→ TEXTO FORNECIDO

1Às tantas, sugestionado com as pérolas com que nos têm presenteado, fui só eu que achei.
Mas estava capaz de jurar que o Pedro e o Aníbal acham os gregos uma malta com propensão para a malandragem. Dizem eles que nós, portugueses, temos andado a ajudar os gregos com o nosso dinheirinho e agora os marotos ainda querem mais.
Preguiçosos. Têm juros maravilhosos, tiveram fantásticos perdões de dívida, mas nada lhes chega. Ah raça do piorio, andaram a viver acima das suas possibilidades e agora querem que a gente tenha pena deles. À nossa conta, não.
Acho que o bom do Aníbal e o bom do Pedro eram rapazes, dessem-lhe mais uns minutos de tempo de antena, para nos contar que há imensos paralíticos a fumar cigarros e a beber umas imperiais à sombra do Parthenon, que depois de polirem as esquinas vão para manifestações pedir perdões de dívida. Trabalhar, pá. Ai gastaram à tripa forra? Miséria para eles. Ai agora têm quase um terço da população desempregada ? Azar, tivessem pensado nisso antes. Ai quem está desempregado não tem direito à saúde pública? Não tivessem aldrabado as contas públicas. Morram à fome, com o nosso dinheirinho, não.

→ ITENS LISTADOS
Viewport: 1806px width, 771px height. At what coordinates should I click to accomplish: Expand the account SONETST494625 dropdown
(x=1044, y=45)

==

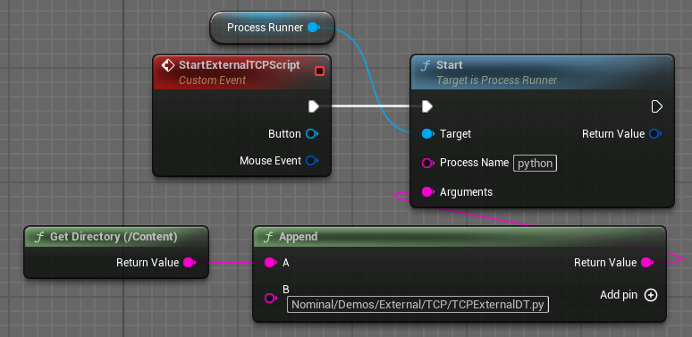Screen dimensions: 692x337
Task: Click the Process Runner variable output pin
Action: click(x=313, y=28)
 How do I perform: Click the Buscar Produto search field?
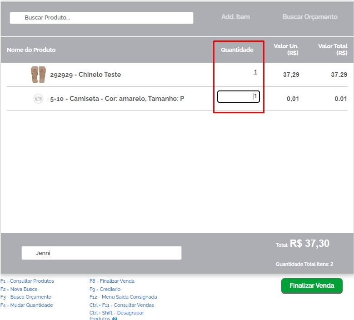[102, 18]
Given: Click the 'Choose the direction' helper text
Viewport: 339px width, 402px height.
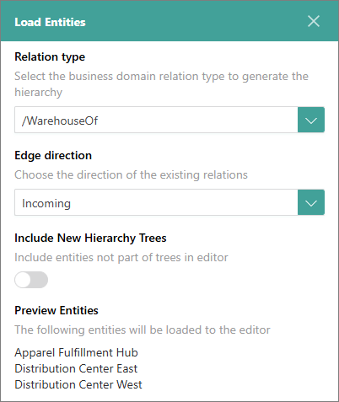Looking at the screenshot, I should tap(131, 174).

→ ENUNCIADO
Copie sem alterações o trecho do texto sobre os gregos que começa em "Preguiçosos. Têm juros" e termina em "nosso dinheirinho, não.".

→ SOLUÇÃO
Preguiçosos. Têm juros maravilhosos, tiveram fantásticos perdões de dívida, mas nada lhes chega. Ah raça do piorio, andaram a viver acima das suas possibilidades e agora querem que a gente tenha pena deles. À nossa conta, não.
Acho que o bom do Aníbal e o bom do Pedro eram rapazes, dessem-lhe mais uns minutos de tempo de antena, para nos contar que há imensos paralíticos a fumar cigarros e a beber umas imperiais à sombra do Parthenon, que depois de polirem as esquinas vão para manifestações pedir perdões de dívida. Trabalhar, pá. Ai gastaram à tripa forra? Miséria para eles. Ai agora têm quase um terço da população desempregada ? Azar, tivessem pensado nisso antes. Ai quem está desempregado não tem direito à saúde pública? Não tivessem aldrabado as contas públicas. Morram à fome, com o nosso dinheirinho, não.